Signed-off-by: Gabriel Krisman Bertazi <[email protected]>
---
changes since v2:
- reword comment for clarity (Eric)
---
fs/libfs.c | 45 +++++++++++++--------------------------------
1 file changed, 13 insertions(+), 32 deletions(-)
diff --git a/fs/libfs.c b/fs/libfs.c
index 0e5d3bb1dddc..73cd06e7ff90 100644
--- a/fs/libfs.c
+++ b/fs/libfs.c
@@ -1509,7 +1509,7 @@ static inline int generic_ci_d_revalidate(struct dentry *dentry,
return fscrypt_d_revalidate(dentry, flags);
}
-static const struct dentry_operations generic_ci_dentry_ops = {
+static const struct dentry_operations generic_encrypted_ci_dentry_ops = {
.d_hash = generic_ci_d_hash,
.d_compare = generic_ci_d_compare,
.d_revalidate_name = generic_ci_d_revalidate,
@@ -1522,26 +1522,19 @@ static const struct dentry_operations generic_encrypted_dentry_ops = {
};
#endif
-#if defined(CONFIG_FS_ENCRYPTION) && IS_ENABLED(CONFIG_UNICODE)
-static const struct dentry_operations generic_encrypted_ci_dentry_ops = {
- .d_hash = generic_ci_d_hash,
- .d_compare = generic_ci_d_compare,
- .d_revalidate_name = generic_ci_d_revalidate,
-};
-#endif
-
/**
* generic_set_encrypted_ci_d_ops - helper for setting d_ops for given dentry
* @dentry: dentry to set ops on
*
- * Casefolded directories need d_hash and d_compare set, so that the dentries
- * contained in them are handled case-insensitively. Note that these operations
- * are needed on the parent directory rather than on the dentries in it, and
- * while the casefolding flag can be toggled on and off on an empty directory,
- * dentry_operations can't be changed later. As a result, if the filesystem has
- * casefolding support enabled at all, we have to give all dentries the
- * casefolding operations even if their inode doesn't have the casefolding flag
- * currently (and thus the casefolding ops would be no-ops for now).
+ * Casefolded directories need some dentry_operations set, so that the dentries
+ * contained in them are handled case-insensitively. Note that d_hash and
+ * d_compare are needed on the parent directory rather than on the dentries in
+ * it, and while the casefolding flag can be toggled on and off on an empty
+ * directory, dentry_operations can't be changed later. As a result, if the
+ * filesystem has casefolding support enabled at all, we have to give all
+ * dentries the casefolding operations even if their inode doesn't have the
+ * casefolding flag currently (and thus the casefolding ops would be no-ops for
+ * now).
*
* Encryption works differently in that the only dentry operation it needs is
* d_revalidate, which it only needs on dentries that have the no-key name flag.

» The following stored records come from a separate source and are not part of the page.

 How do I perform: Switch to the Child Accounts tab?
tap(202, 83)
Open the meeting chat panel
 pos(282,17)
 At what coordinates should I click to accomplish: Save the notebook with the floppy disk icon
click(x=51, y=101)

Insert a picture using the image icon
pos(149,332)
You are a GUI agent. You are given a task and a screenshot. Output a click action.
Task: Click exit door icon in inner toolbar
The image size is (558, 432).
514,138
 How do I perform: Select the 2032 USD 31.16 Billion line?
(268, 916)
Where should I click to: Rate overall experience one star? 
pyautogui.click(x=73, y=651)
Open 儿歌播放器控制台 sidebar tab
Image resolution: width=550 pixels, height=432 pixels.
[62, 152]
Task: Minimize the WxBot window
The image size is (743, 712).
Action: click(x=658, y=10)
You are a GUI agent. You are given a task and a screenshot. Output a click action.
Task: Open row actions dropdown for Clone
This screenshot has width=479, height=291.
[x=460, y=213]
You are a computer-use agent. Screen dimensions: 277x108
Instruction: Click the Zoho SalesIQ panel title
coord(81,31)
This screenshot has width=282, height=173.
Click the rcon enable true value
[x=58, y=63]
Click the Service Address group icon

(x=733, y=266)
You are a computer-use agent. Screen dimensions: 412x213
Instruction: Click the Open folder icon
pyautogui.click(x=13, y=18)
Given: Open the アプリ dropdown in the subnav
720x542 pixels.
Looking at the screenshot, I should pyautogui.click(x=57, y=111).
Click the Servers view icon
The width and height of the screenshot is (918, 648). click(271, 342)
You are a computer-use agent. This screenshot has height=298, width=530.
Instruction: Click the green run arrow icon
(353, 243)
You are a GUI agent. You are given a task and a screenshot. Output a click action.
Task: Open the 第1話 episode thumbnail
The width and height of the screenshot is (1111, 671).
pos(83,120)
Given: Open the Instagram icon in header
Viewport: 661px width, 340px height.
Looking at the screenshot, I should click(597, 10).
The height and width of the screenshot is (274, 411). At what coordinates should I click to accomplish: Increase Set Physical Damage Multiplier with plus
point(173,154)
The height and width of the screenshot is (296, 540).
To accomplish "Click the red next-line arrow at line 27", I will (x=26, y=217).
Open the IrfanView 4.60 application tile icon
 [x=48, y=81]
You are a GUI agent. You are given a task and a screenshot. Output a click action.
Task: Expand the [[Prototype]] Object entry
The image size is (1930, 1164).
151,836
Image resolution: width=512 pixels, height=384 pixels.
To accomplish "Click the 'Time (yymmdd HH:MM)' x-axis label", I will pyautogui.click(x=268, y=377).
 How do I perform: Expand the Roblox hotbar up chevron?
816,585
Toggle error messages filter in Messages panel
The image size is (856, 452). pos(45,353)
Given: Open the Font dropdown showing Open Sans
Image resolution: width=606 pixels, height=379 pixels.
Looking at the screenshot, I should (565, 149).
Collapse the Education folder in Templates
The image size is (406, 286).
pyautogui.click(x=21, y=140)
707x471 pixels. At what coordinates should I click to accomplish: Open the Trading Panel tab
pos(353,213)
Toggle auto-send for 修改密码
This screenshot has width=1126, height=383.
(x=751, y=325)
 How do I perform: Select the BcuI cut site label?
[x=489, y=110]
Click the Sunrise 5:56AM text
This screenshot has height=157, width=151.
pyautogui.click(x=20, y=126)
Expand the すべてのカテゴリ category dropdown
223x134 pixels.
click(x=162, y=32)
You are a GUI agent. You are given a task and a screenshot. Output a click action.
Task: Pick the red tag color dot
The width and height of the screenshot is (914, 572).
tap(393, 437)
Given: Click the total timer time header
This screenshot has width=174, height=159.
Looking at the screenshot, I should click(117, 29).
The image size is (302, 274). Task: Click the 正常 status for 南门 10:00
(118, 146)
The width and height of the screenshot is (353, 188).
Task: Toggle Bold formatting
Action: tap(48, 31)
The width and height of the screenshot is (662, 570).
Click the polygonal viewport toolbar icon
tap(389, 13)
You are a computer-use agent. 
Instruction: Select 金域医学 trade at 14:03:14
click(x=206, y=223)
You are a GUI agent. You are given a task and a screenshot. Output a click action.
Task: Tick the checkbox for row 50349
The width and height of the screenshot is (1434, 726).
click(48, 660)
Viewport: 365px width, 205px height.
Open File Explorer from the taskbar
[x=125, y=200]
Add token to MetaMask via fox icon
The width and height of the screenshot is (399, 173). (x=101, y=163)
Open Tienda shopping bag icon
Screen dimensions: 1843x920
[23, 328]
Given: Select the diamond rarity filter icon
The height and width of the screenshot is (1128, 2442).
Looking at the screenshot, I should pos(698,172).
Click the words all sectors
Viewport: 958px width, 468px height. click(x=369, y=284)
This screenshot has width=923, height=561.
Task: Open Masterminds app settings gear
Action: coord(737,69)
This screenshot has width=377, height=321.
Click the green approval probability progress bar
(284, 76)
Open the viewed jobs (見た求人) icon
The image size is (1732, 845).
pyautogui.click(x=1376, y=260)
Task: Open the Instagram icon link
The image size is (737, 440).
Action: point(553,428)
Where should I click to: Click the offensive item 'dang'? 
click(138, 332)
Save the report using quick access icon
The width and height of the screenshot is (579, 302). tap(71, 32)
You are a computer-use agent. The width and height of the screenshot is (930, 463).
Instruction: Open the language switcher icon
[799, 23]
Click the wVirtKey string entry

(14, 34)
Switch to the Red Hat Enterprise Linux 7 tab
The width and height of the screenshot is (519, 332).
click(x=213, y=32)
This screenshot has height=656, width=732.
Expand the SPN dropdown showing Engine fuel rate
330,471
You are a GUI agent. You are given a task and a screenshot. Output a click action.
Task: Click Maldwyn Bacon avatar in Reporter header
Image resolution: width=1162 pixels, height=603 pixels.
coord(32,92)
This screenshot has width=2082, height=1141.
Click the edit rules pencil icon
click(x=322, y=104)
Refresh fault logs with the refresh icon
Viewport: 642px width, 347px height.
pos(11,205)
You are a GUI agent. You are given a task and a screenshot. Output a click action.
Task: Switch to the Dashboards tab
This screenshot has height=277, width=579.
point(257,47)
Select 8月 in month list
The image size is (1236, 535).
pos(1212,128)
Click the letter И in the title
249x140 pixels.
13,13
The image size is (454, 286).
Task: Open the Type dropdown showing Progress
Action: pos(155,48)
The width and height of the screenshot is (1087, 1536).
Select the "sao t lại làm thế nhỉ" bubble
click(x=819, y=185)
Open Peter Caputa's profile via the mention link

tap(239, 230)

@@ -1550,34 +1543,22 @@ static const struct dentry_operations generic_encrypted_ci_dentry_ops = {
* Finally, to maximize compatibility with overlayfs (which isn't compatible
* with certain dentry operations) and to avoid taking an unnecessary
* performance hit, we use custom dentry_operations for each possible
- * combination rather than always installing all operations.
+ * combination of operations rather than always installing them.
*/
void generic_set_encrypted_ci_d_ops(struct dentry *dentry)
{
-#ifdef CONFIG_FS_ENCRYPTION
- bool needs_encrypt_ops = dentry->d_flags & DCACHE_NOKEY_NAME;
-#endif
#if IS_ENABLED(CONFIG_UNICODE)
- bool needs_ci_ops = dentry->d_sb->s_encoding;
-#endif
-#if defined(CONFIG_FS_ENCRYPTION) && IS_ENABLED(CONFIG_UNICODE)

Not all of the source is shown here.